Can you reproduce the passage on marriage below, word for word and in full?

===== Text segment

I thank God everyday for my husband because I know together, we can do and accomplish so much more than separately. Our first mission field is our homes. Then our extended families and the community around us and beyond. Supporting, dreaming, collaborating, synchronizing, stretching, and working hard together so that the world will look at us and see Christ. That's worth fighting for. Fighting hard for.  

In a world where "self" is exalted and "others" don't even cross most minds, (Biblical) marriage is the ultimate challenge in selflessness. For life. 

Marriage isn't for you 

If you think marriage is for someone to cater to your every whim, someone to flip your pancakes for you, and to share a bank account with, then don't get married. Marriage is for God's glory, ultimately. Why do so many marriages fail? Easy. When you approach marriage with a "what can I get outta this" attitude, you're marriage is already failing before it even begins. When you don't meet their expectations, bitterness comes. When that happens, you aren't able to see past yourself, then you become your own victim. Divorce is the answer.  

Expectations will always ruin relationships. Always. Unless, of course, you expect your spouse to fail you daily. Then you are living reasonably.  

When the wedding is over, then comes the marriage 

Hey! Guess what?! Marriage isn't about that three hour wedding that took an entire year and $50,000 to plan. I'm so tired of seeing so many people live and plan and feverishly spend, spend, spend money, time, and energy on the wedding day and then pay no mind to the marriage that inevitably follows. 

Christians have fallen into that "wedding" trap just as bad if not worse than non-Christians. It's embarrassing and it's probably a contributing factor as to why the Christian divorce rate is no different than the worldly divorce rate.

==========
===== Given material

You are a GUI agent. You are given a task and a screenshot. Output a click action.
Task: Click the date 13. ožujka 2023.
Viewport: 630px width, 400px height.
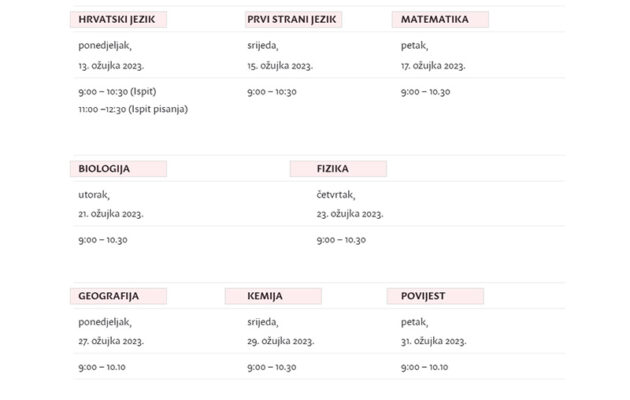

==========

* [Exercise answer]
I thank God everyday for my husband because I know together, we can do and accomplish so much more than separately. Our first mission field is our homes. Then our extended families and the community around us and beyond. Supporting, dreaming, collaborating, synchronizing, stretching, and working hard together so that the world will look at us and see Christ. That's worth fighting for. Fighting hard for.  

In a world where "self" is exalted and "others" don't even cross most minds, (Biblical) marriage is the ultimate challenge in selflessness. For life. 

Marriage isn't for you 

If you think marriage is for someone to cater to your every whim, someone to flip your pancakes for you, and to share a bank account with, then don't get married. Marriage is for God's glory, ultimately. Why do so many marriages fail? Easy. When you approach marriage with a "what can I get outta this" attitude, you're marriage is already failing before it even begins. When you don't meet their expectations, bitterness comes. When that happens, you aren't able to see past yourself, then you become your own victim. Divorce is the answer.  

Expectations will always ruin relationships. Always. Unless, of course, you expect your spouse to fail you daily. Then you are living reasonably.  

When the wedding is over, then comes the marriage 

Hey! Guess what?! Marriage isn't about that three hour wedding that took an entire year and $50,000 to plan. I'm so tired of seeing so many people live and plan and feverishly spend, spend, spend money, time, and energy on the wedding day and then pay no mind to the marriage that inevitably follows. 

Christians have fallen into that "wedding" trap just as bad if not worse than non-Christians. It's embarrassing and it's probably a contributing factor as to why the Christian divorce rate is no different than the worldly divorce rate.